| Exercise |
Your task is to transcribe the data in full.

| Provided information |
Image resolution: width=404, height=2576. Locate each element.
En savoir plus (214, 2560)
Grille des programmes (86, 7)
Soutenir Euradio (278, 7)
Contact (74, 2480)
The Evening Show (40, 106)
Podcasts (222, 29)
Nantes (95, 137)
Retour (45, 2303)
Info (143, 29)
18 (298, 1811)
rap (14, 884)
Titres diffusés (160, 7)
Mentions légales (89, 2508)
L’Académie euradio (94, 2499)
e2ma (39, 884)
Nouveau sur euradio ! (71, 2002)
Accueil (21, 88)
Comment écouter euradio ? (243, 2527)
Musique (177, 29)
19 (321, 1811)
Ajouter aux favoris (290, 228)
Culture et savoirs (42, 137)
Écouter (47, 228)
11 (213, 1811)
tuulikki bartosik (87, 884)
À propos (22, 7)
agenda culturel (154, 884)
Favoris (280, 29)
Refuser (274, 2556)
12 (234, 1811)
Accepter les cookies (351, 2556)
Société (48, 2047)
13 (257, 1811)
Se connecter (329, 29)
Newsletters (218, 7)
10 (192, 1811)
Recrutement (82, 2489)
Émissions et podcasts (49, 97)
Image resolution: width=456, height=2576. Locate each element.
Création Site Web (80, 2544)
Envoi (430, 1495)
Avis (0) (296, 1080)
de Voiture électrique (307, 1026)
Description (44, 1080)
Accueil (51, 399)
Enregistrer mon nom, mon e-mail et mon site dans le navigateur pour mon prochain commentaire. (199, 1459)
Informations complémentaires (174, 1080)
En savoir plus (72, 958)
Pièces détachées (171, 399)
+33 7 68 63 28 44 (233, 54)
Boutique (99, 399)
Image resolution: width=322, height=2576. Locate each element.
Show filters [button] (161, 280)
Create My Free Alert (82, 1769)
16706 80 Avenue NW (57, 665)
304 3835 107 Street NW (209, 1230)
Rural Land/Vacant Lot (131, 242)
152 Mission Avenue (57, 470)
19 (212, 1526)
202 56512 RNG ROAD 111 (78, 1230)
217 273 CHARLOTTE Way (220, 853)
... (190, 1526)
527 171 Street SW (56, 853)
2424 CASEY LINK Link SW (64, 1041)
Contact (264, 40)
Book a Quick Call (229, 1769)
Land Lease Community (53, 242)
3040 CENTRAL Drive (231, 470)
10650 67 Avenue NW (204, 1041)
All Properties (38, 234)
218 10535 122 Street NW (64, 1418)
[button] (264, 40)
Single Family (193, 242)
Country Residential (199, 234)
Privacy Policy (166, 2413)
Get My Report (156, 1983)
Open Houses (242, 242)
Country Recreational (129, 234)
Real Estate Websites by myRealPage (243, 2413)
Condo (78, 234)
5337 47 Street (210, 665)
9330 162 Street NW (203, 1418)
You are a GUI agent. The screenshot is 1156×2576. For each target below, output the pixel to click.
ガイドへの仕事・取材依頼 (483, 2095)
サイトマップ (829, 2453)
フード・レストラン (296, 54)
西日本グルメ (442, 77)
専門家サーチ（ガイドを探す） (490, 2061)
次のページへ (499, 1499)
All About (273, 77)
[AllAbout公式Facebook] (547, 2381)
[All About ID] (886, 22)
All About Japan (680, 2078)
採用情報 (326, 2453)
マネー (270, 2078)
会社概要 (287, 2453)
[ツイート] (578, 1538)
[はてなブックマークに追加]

| Answer section |
Image resolution: width=404, height=2576. Locate each element.
En savoir plus (214, 2560)
Grille des programmes (86, 7)
Soutenir Euradio (278, 7)
Contact (74, 2480)
The Evening Show (40, 106)
Podcasts (222, 29)
Nantes (95, 137)
Retour (45, 2303)
Info (143, 29)
18 (298, 1811)
rap (14, 884)
Titres diffusés (160, 7)
Mentions légales (89, 2508)
L’Académie euradio (94, 2499)
e2ma (39, 884)
Nouveau sur euradio ! (71, 2002)
Accueil (21, 88)
Comment écouter euradio ? (243, 2527)
Musique (177, 29)
19 (321, 1811)
Ajouter aux favoris (290, 228)
Culture et savoirs (42, 137)
Écouter (47, 228)
11 (213, 1811)
tuulikki bartosik (87, 884)
À propos (22, 7)
agenda culturel (154, 884)
Favoris (280, 29)
Refuser (274, 2556)
12 (234, 1811)
Accepter les cookies (351, 2556)
Société (48, 2047)
13 (257, 1811)
Se connecter (329, 29)
Newsletters (218, 7)
10 (192, 1811)
Recrutement (82, 2489)
Émissions et podcasts (49, 97)
Image resolution: width=456, height=2576. Locate each element.
Création Site Web (80, 2544)
Envoi (430, 1495)
Avis (0) (296, 1080)
de Voiture électrique (307, 1026)
Description (44, 1080)
Accueil (51, 399)
Enregistrer mon nom, mon e-mail et mon site dans le navigateur pour mon prochain commentaire. (199, 1459)
Informations complémentaires (174, 1080)
En savoir plus (72, 958)
Pièces détachées (171, 399)
+33 7 68 63 28 44 (233, 54)
Boutique (99, 399)
Image resolution: width=322, height=2576. Locate each element.
Show filters [button] (161, 280)
Create My Free Alert (82, 1769)
16706 80 Avenue NW (57, 665)
304 3835 107 Street NW (209, 1230)
Rural Land/Vacant Lot (131, 242)
152 Mission Avenue (57, 470)
19 (212, 1526)
202 56512 RNG ROAD 111 (78, 1230)
217 273 CHARLOTTE Way (220, 853)
... (190, 1526)
527 171 Street SW (56, 853)
2424 CASEY LINK Link SW (64, 1041)
Contact (264, 40)
Book a Quick Call (229, 1769)
Land Lease Community (53, 242)
3040 CENTRAL Drive (231, 470)
10650 67 Avenue NW (204, 1041)
All Properties (38, 234)
218 10535 122 Street NW (64, 1418)
[button] (264, 40)
Single Family (193, 242)
Country Residential (199, 234)
Privacy Policy (166, 2413)
Get My Report (156, 1983)
Open Houses (242, 242)
Country Recreational (129, 234)
Real Estate Websites by myRealPage (243, 2413)
Condo (78, 234)
5337 47 Street (210, 665)
9330 162 Street NW (203, 1418)
You are a GUI agent. The screenshot is 1156×2576. For each target below, output the pixel to click.
ガイドへの仕事・取材依頼 (483, 2095)
サイトマップ (829, 2453)
フード・レストラン (296, 54)
西日本グルメ (442, 77)
専門家サーチ（ガイドを探す） (490, 2061)
次のページへ (499, 1499)
All About (273, 77)
[AllAbout公式Facebook] (547, 2381)
[All About ID] (886, 22)
All About Japan (680, 2078)
採用情報 (326, 2453)
マネー (270, 2078)
会社概要 (287, 2453)
[ツイート] (578, 1538)
[はてなブックマークに追加]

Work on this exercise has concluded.